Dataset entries
== Segment start ==

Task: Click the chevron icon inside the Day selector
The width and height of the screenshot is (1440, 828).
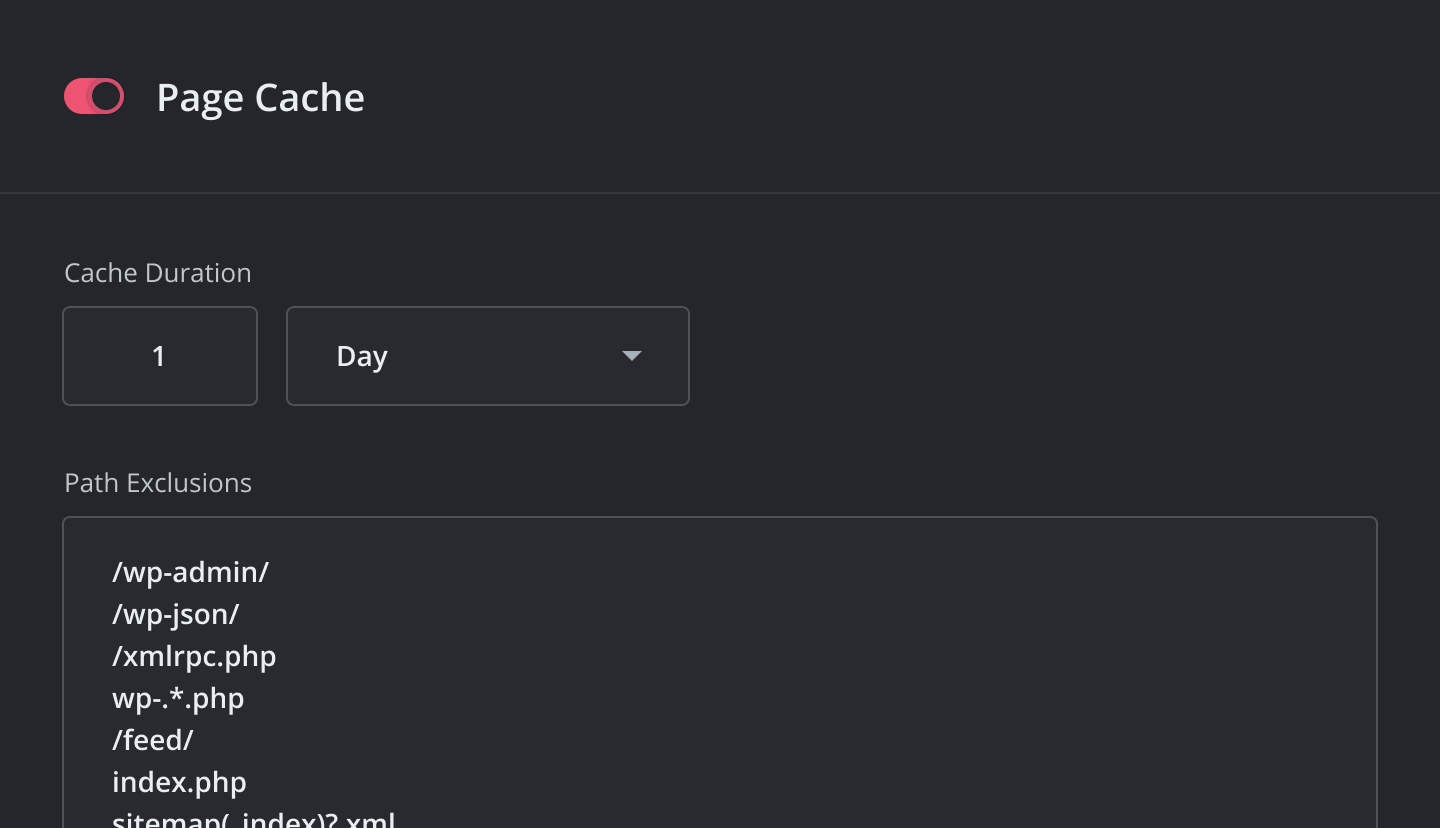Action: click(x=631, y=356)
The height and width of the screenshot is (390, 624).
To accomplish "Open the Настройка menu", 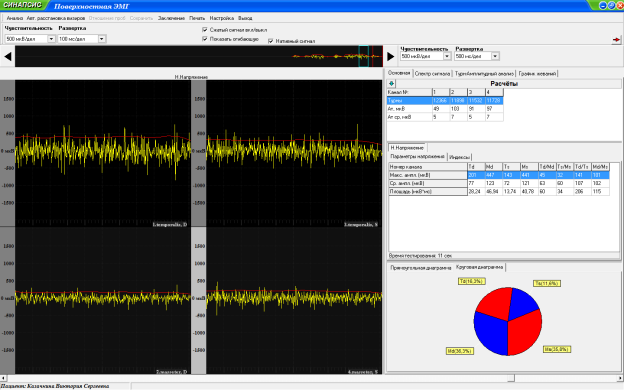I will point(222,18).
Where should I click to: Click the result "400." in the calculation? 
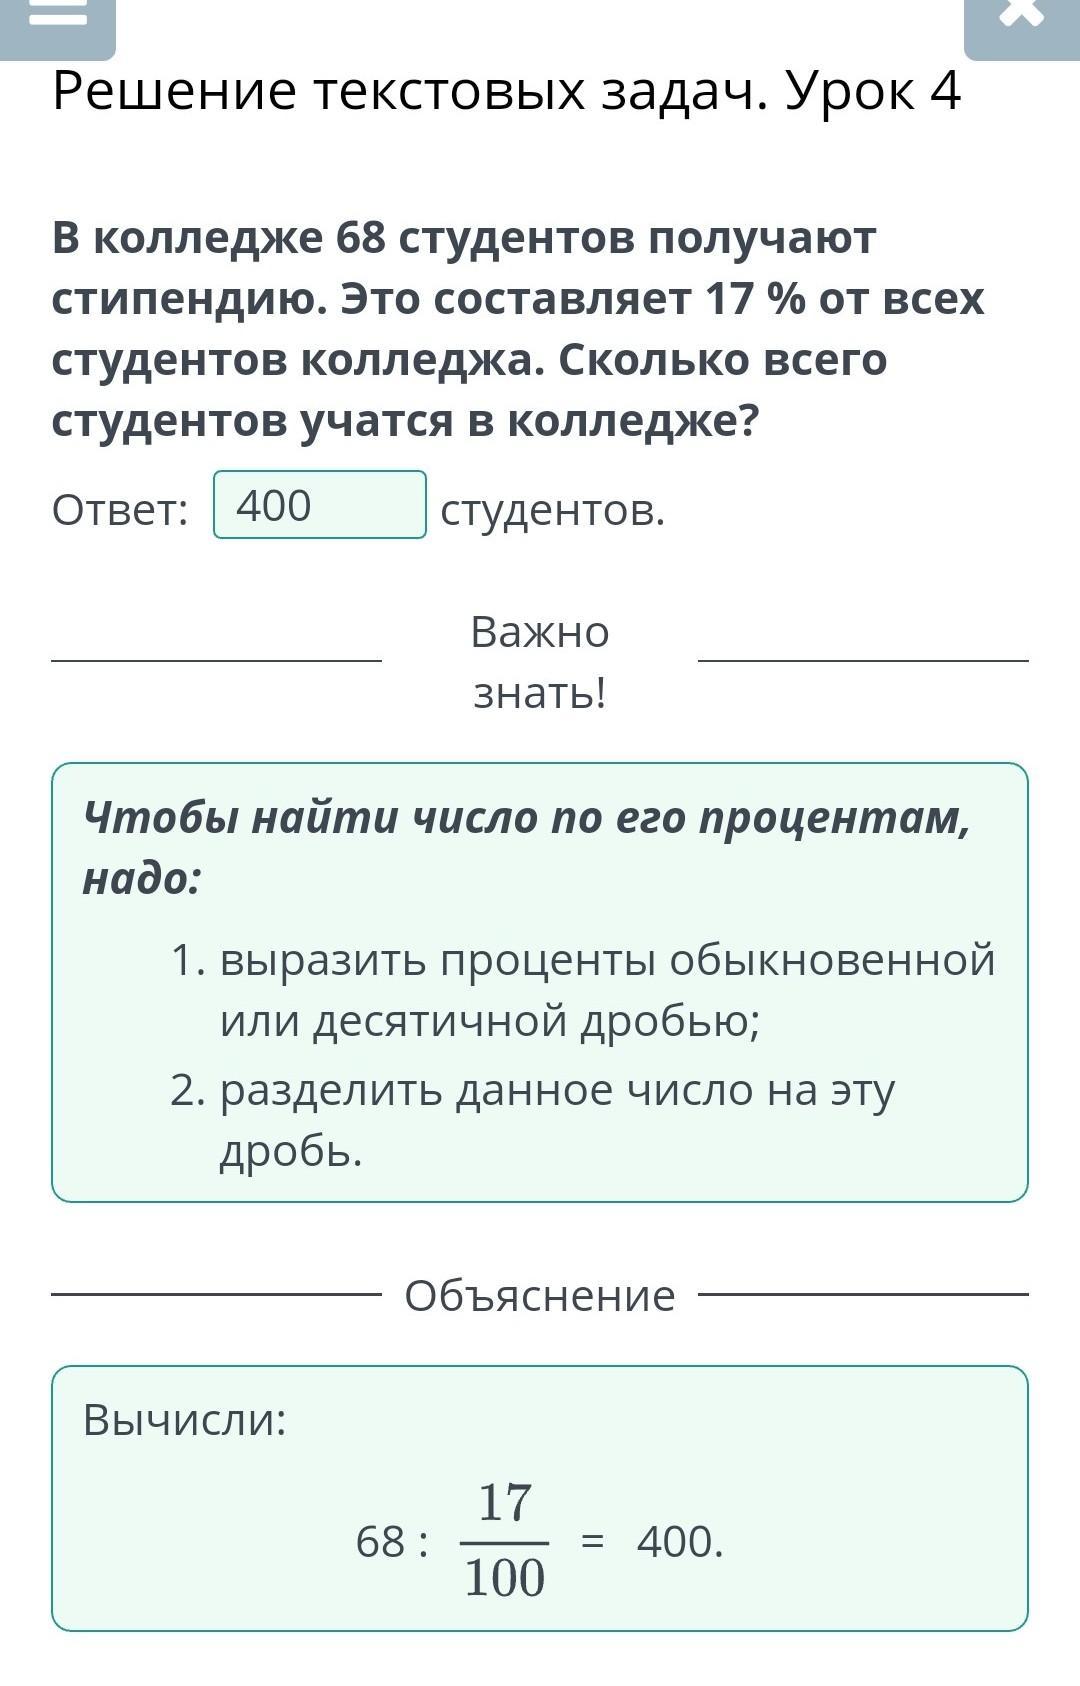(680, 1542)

== Segment end ==

* **Problem statement**
Your task is to repeat, word for word and with no picture, every line from the one that contains "Where should I" through the last line of the data.

* **Exercise result**
Where should I click to: Click the result "400." in the calculation? 
(680, 1542)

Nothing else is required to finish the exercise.